One oft-repeated misconception about the origins of artificial banana flavoring involves the once-popular Gros Michel, or “Big Mike,” variety of banana. Until the 1950s, the Gros Michel was the most common type of banana and was widely sold in many North American supermarkets. It was bright yellow when ripe, like most other varieties of the fruit, but it had a firmer texture and a sweeter flavor. 

The popularity of the Gros Michel banana remained strong until the valuable crops were hit by a fungus called Fusarium oxysporum, also known as Panama disease. After the Gros Michel farms were nearly all wiped out, producers replaced the variety with one that was more resilient to the fungus: the Cavendish banana, which is now the most common type available in supermarkets today. 

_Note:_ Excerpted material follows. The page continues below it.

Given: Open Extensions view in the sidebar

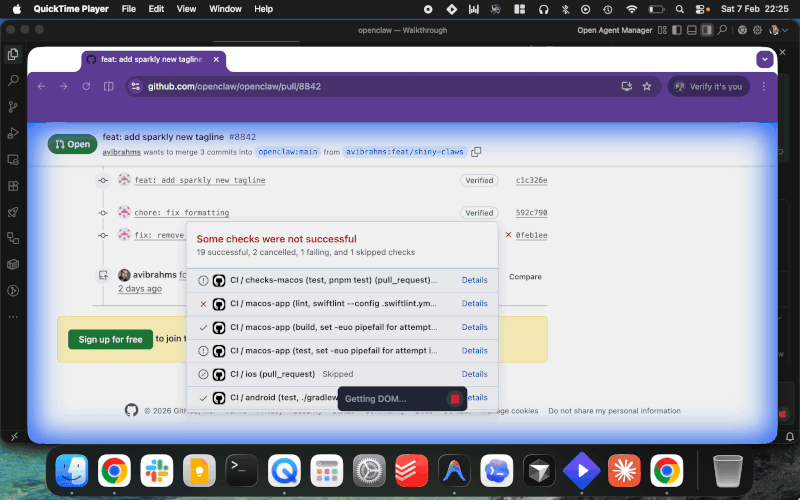Looking at the screenshot, I should pyautogui.click(x=13, y=186).
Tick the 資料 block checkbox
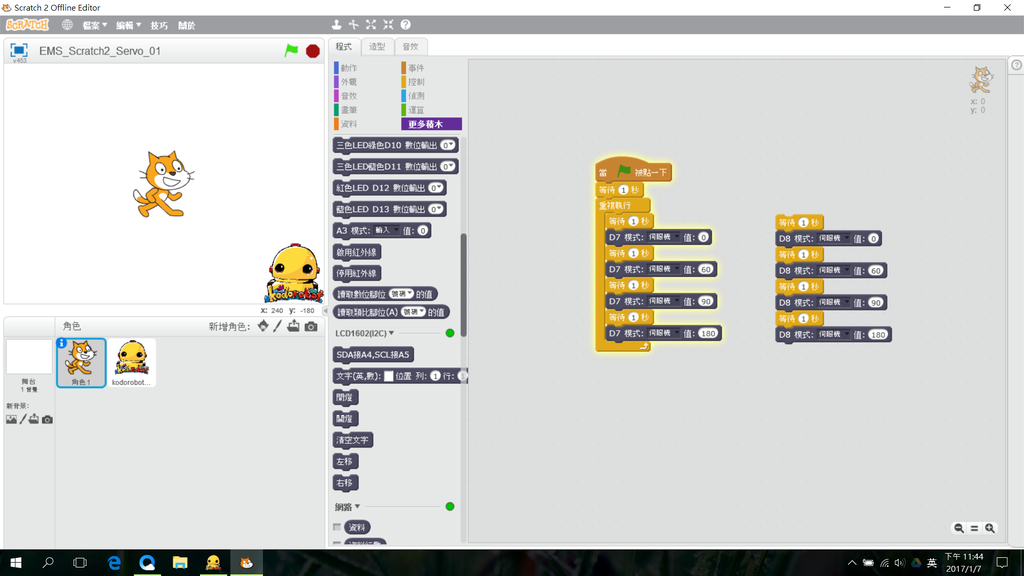Screen dimensions: 1024x576 pos(337,527)
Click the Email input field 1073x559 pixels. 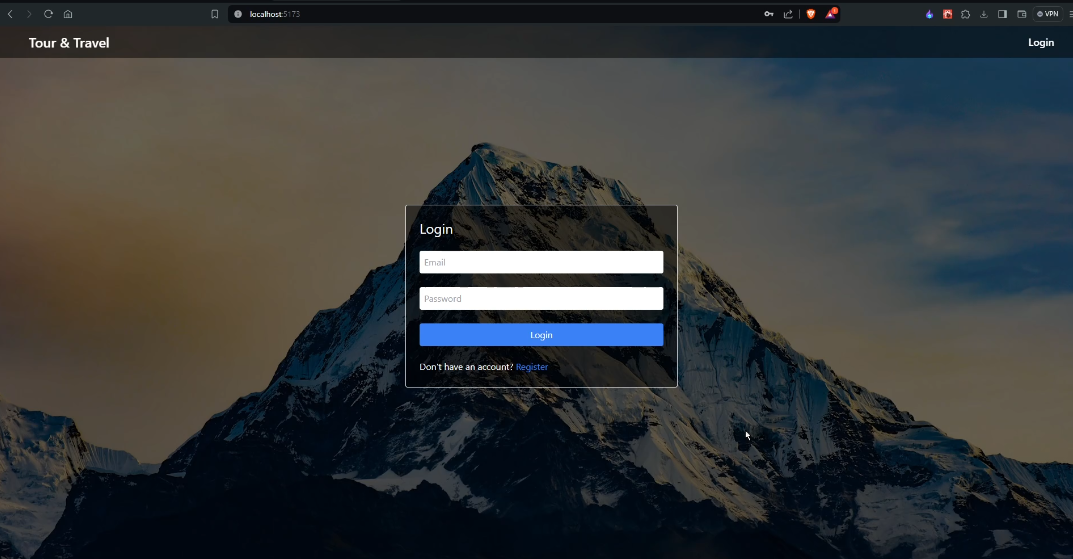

photo of yellow banana-flavored candies
Yum, isoamyl acetate. / Luismicss fotografia/500px/Getty Images

The Cavendish has a particular taste—one that doesn’t quite resemble artificial banana flavoring. Because of this confusing discrepancy, rumors and assumptions continue to circulate that artificial banana flavoring must actually be based on the flavor of the Gros Michel. In truth, it’s not a matter of banana varieties at all. The answer to the artificial banana flavor mystery comes down to simple chemistry. 

What is artificial banana flavoring?

Artificial banana flavor is made up of a single chemical compound called isoamyl acetate, which is naturally found in all bananas. All fruit aromas and flavors are made up of hundreds of different compounds. To achieve good-tasting artificial fruit flavors, food scientists have to isolate and combine several of the fruit’s natural occurring compounds. Synthesizing or singling out one compound is easier and less expensive to do—even if it results in a monotone, single-note flavor like that found in artificial banana. 

The next time you tuck into your favorite banana pudding or chomp on a banana candy, you can thank science, not the Gros Michel, for the pleasantly simple flavor profile. And if you want to see how the artificial flavor compares to the popular banana of the past, you can find some specialty vendors selling the now-rare Gros Michel online.